I would like to know if there is a straightforward way of calculating
the sum of two different gravitational potentials U and V at some point
x.

To simplify as much as possible, I imagine, say, that two neutron stars
n1 and n2 are in circular orbit around their mutual center of gravity
(*) and that the point x is always outside their orbit but on a line
joining their centers...Something roughly like:

x _ _ _ _ _ _(n1) _ _ _(*) _ _ _(n2)

and r1 is distance between x and n1; r2 is the distance between x and n2.=


Separately and classically, U, for n1 might be:
U = -G M(n1)/r1 and V, for n2 might be: V = -GM(n2)/r2 . But
what would GR say about this?

So, assuming that r1 and r2 are easy to define, would the sum U+V be
analogous to SR's addition of velocities:

w=(u+v)/(1+uv) ,

..where U=-u^2 , V=-v^2 and their sum W = -w^2 ?

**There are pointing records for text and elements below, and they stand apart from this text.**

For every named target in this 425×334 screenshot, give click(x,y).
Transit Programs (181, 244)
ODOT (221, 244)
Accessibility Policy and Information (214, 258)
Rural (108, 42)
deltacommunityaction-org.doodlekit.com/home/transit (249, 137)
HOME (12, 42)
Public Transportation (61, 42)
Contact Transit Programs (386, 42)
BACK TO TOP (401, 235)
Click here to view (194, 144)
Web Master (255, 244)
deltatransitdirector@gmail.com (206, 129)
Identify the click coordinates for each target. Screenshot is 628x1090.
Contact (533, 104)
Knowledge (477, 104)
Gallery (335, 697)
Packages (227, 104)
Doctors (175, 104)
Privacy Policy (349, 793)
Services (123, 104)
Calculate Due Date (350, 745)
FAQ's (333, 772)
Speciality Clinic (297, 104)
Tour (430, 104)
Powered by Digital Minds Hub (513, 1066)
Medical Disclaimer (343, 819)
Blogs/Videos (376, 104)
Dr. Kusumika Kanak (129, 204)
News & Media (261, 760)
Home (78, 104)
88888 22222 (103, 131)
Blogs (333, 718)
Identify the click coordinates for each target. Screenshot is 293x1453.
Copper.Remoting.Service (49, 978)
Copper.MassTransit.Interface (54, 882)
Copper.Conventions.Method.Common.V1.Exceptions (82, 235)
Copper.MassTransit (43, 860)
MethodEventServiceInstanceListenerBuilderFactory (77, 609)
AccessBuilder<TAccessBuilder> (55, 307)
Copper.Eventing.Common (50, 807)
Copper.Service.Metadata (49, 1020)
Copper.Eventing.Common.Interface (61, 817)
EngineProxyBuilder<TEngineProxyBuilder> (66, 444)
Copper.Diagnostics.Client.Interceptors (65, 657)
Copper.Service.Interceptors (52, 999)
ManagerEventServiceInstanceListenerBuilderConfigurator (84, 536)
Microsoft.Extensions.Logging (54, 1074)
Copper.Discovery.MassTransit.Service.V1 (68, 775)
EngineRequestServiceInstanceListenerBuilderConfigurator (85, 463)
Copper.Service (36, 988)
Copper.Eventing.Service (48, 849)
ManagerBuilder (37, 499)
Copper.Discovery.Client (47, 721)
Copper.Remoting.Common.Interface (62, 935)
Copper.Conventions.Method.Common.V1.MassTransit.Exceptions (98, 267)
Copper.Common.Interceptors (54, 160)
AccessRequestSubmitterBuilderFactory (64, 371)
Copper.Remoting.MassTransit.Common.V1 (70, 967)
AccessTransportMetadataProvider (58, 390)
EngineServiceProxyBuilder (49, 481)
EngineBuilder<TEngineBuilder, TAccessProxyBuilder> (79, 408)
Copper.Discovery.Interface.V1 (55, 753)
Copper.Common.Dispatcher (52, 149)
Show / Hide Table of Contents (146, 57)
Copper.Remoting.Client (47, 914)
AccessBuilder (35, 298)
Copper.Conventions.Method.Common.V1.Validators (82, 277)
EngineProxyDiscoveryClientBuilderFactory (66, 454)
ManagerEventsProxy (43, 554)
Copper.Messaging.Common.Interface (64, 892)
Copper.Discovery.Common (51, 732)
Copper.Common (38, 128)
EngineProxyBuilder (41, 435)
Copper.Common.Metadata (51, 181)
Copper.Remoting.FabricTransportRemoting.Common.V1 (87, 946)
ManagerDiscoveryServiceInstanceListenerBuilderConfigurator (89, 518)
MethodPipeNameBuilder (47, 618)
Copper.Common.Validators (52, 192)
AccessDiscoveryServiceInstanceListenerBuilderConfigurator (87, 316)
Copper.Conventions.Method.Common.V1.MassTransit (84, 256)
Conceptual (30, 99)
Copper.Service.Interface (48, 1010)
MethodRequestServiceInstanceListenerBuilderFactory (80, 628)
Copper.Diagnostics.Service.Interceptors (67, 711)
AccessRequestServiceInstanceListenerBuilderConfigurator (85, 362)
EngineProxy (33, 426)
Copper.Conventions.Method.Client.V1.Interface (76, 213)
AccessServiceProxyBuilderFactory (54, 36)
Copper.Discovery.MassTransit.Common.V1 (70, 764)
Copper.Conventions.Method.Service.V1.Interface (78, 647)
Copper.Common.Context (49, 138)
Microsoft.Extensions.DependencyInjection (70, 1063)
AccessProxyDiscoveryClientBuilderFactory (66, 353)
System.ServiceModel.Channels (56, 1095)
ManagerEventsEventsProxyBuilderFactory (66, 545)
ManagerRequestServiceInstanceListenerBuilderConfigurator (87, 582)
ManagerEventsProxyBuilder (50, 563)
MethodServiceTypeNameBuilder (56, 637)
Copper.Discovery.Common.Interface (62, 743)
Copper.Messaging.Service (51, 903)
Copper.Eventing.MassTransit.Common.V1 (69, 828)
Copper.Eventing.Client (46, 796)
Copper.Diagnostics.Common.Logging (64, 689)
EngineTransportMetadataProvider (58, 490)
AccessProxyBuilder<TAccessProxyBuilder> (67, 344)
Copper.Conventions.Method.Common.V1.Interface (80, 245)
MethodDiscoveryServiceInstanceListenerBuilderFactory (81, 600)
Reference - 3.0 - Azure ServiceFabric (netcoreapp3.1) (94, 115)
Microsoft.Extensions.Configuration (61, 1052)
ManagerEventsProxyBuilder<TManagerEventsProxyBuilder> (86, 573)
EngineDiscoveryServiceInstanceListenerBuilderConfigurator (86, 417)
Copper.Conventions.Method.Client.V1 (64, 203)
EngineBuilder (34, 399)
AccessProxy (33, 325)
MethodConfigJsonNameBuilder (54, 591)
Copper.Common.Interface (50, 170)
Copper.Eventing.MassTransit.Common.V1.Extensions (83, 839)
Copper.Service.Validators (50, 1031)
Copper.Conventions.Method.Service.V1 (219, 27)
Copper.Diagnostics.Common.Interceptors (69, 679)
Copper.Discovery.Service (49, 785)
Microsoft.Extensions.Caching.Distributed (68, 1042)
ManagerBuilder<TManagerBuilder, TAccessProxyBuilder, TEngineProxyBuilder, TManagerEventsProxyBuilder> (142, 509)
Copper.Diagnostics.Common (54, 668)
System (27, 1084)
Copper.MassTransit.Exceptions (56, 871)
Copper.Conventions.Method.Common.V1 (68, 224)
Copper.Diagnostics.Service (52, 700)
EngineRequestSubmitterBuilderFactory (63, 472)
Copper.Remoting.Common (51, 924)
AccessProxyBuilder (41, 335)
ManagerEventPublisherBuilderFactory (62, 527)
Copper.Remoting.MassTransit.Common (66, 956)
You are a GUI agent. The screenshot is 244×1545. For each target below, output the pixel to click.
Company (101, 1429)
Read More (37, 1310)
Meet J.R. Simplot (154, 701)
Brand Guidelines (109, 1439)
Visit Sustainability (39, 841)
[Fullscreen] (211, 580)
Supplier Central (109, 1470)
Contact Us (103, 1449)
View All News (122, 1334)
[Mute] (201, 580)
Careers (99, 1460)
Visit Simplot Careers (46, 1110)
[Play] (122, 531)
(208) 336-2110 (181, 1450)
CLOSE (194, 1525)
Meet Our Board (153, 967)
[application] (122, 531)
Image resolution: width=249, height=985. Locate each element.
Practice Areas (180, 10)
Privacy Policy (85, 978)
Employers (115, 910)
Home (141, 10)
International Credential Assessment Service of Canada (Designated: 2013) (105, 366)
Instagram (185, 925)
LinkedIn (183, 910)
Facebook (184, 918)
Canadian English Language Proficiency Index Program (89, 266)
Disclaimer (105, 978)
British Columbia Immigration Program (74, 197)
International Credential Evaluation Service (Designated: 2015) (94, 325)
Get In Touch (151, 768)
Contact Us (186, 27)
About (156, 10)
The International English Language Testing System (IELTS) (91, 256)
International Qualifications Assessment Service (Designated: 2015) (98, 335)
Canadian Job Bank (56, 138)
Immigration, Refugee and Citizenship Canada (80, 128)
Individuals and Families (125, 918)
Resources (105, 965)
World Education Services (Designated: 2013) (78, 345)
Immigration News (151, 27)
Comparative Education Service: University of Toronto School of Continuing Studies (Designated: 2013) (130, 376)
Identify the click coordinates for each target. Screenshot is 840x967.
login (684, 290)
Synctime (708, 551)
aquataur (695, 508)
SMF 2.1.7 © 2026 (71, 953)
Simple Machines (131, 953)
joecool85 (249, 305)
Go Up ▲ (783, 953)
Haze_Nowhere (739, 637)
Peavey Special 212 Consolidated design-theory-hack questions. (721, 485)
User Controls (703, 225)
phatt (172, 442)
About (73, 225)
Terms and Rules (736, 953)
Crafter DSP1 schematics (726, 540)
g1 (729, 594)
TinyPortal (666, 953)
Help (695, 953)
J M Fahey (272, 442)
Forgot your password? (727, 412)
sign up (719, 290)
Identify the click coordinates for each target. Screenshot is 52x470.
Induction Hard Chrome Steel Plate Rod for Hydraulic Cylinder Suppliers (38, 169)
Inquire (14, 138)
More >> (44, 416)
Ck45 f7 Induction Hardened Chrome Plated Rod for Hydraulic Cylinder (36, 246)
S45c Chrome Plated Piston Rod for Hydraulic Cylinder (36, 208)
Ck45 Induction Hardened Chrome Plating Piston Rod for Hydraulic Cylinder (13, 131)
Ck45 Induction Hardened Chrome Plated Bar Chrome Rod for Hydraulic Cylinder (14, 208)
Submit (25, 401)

Or am I wildly off base? I just realized an added wrinkle he n1 and
n2 are possibly in relativistic motion and my `straight line' thinking
might be naive.

Thanks

Ouch , you have a way of taxing the noodle. To be clear if (*) were
a light then X would never see (*) light as (n1) would always cast
a shadow hiding it from , X , view. You did say

quote

point x is always outside their orbit but on a line
joining their centers...Something roughly like:

end quote.

If N1 mass were a hint less than N2 to compensate for X then I could
see this as a stable orbit for a few months where N1 will always
shade the light of (*) from X position. Assuming these conditions
are met then special relativity could be ignored at these slow
speeds leaving general relativity. GR tracks Newtonian physics of
M * M / r^2 for force or GR shape of space depending on ones preferred
cup of poison. Keep in mind there are few options if a given math
model is used. What happens in real life is where the real beef is.
I will venture a guess that you were thinking in terms of gravitational
shading to see if it would come out in GR. If this was the case
then no it will not to the best of my understanding. Then again
this is a math simulation not real life.